Expect to leave class with at least 1 or 2 strategies for pain management at home, that felt successful during class. Receive continued support and feedback, through the course page and follow up emails.
As a previously “disabled” person, I want to share what I’ve learned about managing physical hurts that we’re told, “won’t go away”. And I want to give you a chance to hope that some of your chronic physical pain may become less dominant in your life, even if that means managing it instead of completely resolving it. I have seen several chronic pains resolve with consistent massage therapy.

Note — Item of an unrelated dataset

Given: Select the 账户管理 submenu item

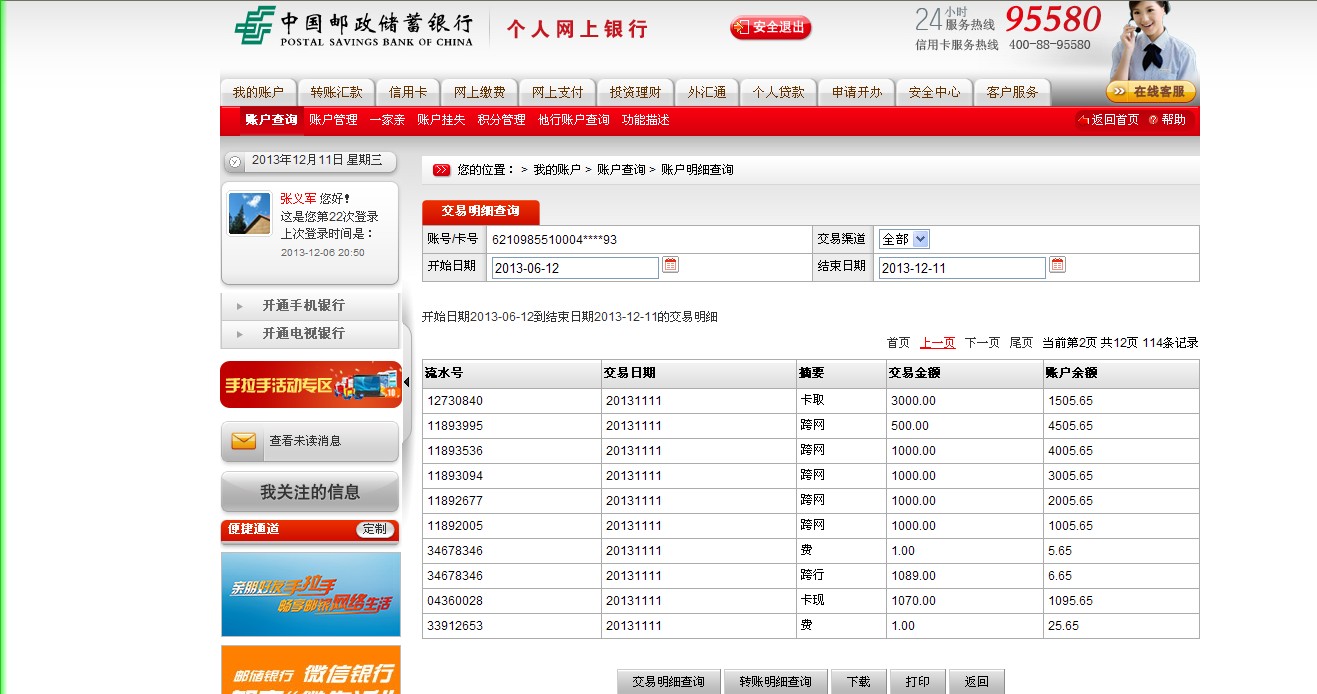Looking at the screenshot, I should pos(333,120).
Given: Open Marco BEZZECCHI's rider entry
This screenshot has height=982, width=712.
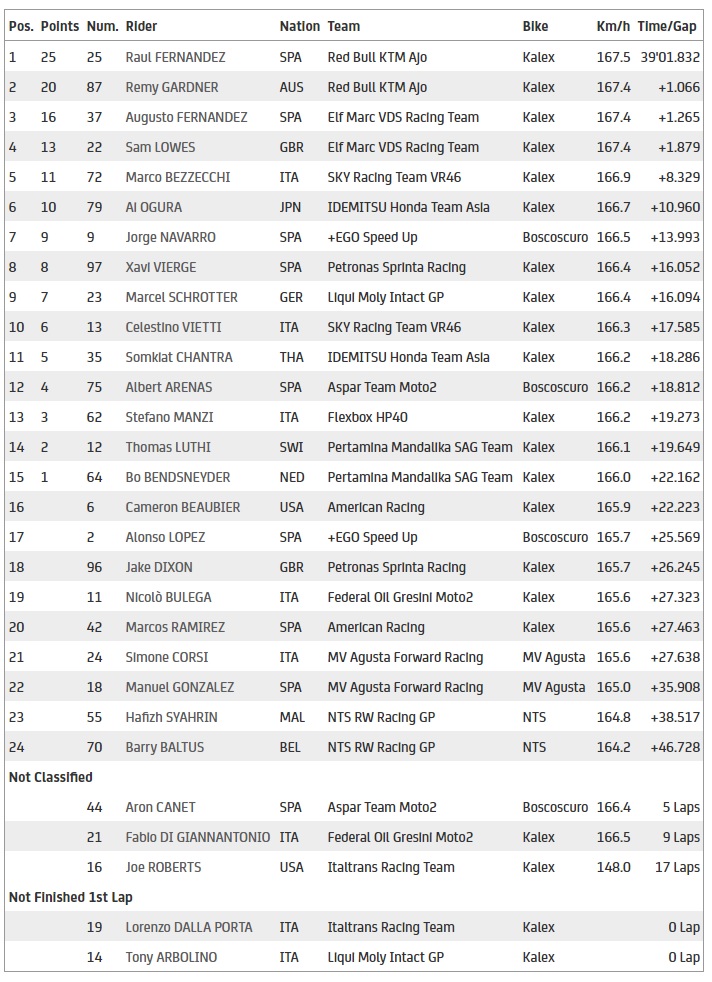Looking at the screenshot, I should coord(177,177).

That’s why I’m a believer.
Let’s see if we can help you feel less pain.
Your Cycle:For people who menstruate painfully
(max. class size: 12)
Listening to Ourselves and Each other:
Use very open discussions about bodies,
to create a “period health” wellness plan.
A journal is encouraged.
Stretching, massage and meditation
are presented in accessible ways for you,
as “wellness plan” components.
We’ll see what fits your life.
There are many ways to bring plant medicine into your self-care. Tinctures, tea, liniment, salve etc… A few reliable combinations shared and applied in class will give you a chance to explore. You may be assisted with building a personal recipe.
This is an opportunity to witness and have compassion
for each others’ similarities and differences,
in terms of period-pain and relief.
Putting it all together for your “menstrual wellness plan”,
based on your own constitution:
physical characteristics and social responses,
lifestyle rhythms and personal choices.
Employ this 5 point approach to create a long term wellness plan. For the sake of your privacy, we do not discuss each others’ bodies outside of class.